Les lois liées au monde de la mode

Les normes REACH

Elles ont pour objectif de réguler au niveau européen les substances chimiques de l’industrie. Pour commercialiser des vêtements, vous devez vous assurer de ne pas utiliser les substances interdites par ces normes.

La loi AGEC

Votée en février 2020, la loi anti-gaspillage concerne évidemment le monde de la mode. Depuis janvier 2022, la destruction des invendus est par exemple interdite. Cette loi a aussi mis en place une nouvelle réglementation concernant les étiquettes. À partir de février 2023, il sera obligatoire d’indiquer les consignes de recyclage sur les étiquettes des vêtements, accessoires et chaussures (en plus de la composition qui est déjà obligatoire).

La seconde main

Elle est aujourd’hui régulée en France, notamment concernant l’étiquetage. Il n’est pas obligatoire d’indiquer la composition des vêtements d’occasion si vous indiquez clairement qu’il s’agit de seconde main.

L'upcycling

Il n’existe aujourd’hui pas de lois dédiées à cette pratique. Il existe cependant un risque de contrefaçon. Par exemple lorsque le logo d’une marque déposée est visible sur le vêtement upcyclé et est mis en avant comme argument commercial.

Le "Made in France"

Est considéré comme Made in France un produit confectionné en France, à partir de matières premières françaises ou étrangères, ou un produit dont la dernière ouvraison substantielle a été réalisée en France. Cela concerne toutes les étapes après la découpe pour un vêtement. Si vous indiquez que votre produit a été fabriqué en France alors que vous ne respectez pas ces conditions, vous risquez une condamnation pour pratiques commerciales trompeuses.

Les lois de droit commun

Il faut aussi respecter les lois de droit commun. Par exemple le droit général des contrats prévu dans le code civil ou encore les réglementations applicables à la vente en magasin. Les boutiques sont en effet soumises à des normes de sécurité et d’accessibilité spécifiques.

Enfin, vous serez potentiellement soumis.e à un certain nombre de réglementations concernant les plateformes en ligne, la protection des consommateurs et la publicité.
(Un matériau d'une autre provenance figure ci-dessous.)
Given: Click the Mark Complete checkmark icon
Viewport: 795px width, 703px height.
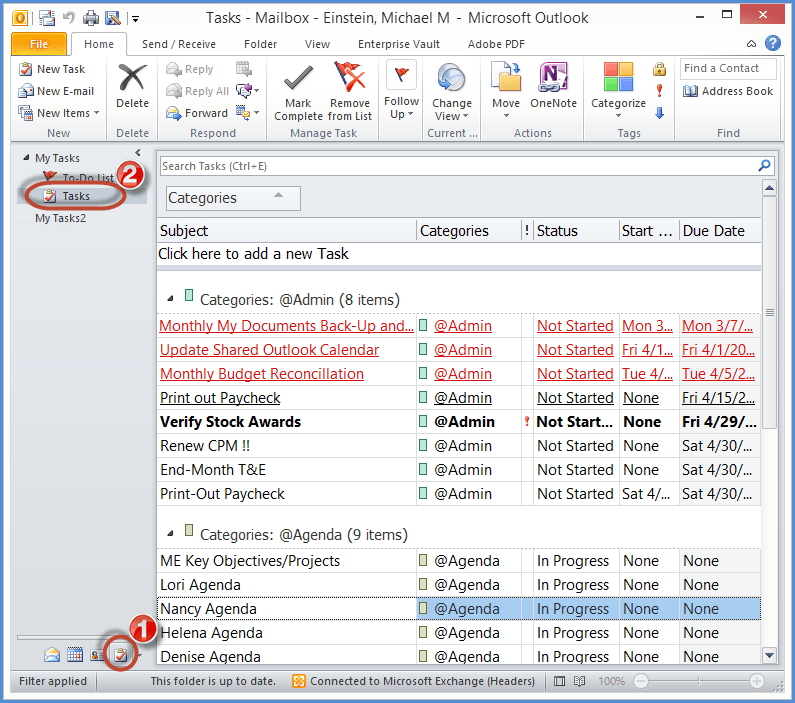Looking at the screenshot, I should click(x=298, y=78).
Encore une fois, tout dépend de votre activité et de votre business model. Notre objectif est de vous donner des pistes de réflexion pour prévoir une base juridique protectrice pour votre activité. N’étant pas juristes, nous n’avons pas développé tous les aspects juridiques de la mode qui peuvent couvrir votre activité lorsque vous créez une marque. En cas de questionnements, nous vous conseillons de vous faire accompagner par un professionnel. De plus, la loi étant en perpétuelle évolution, nous ne pouvons que vous recommander d’y rester attentif.ve.s.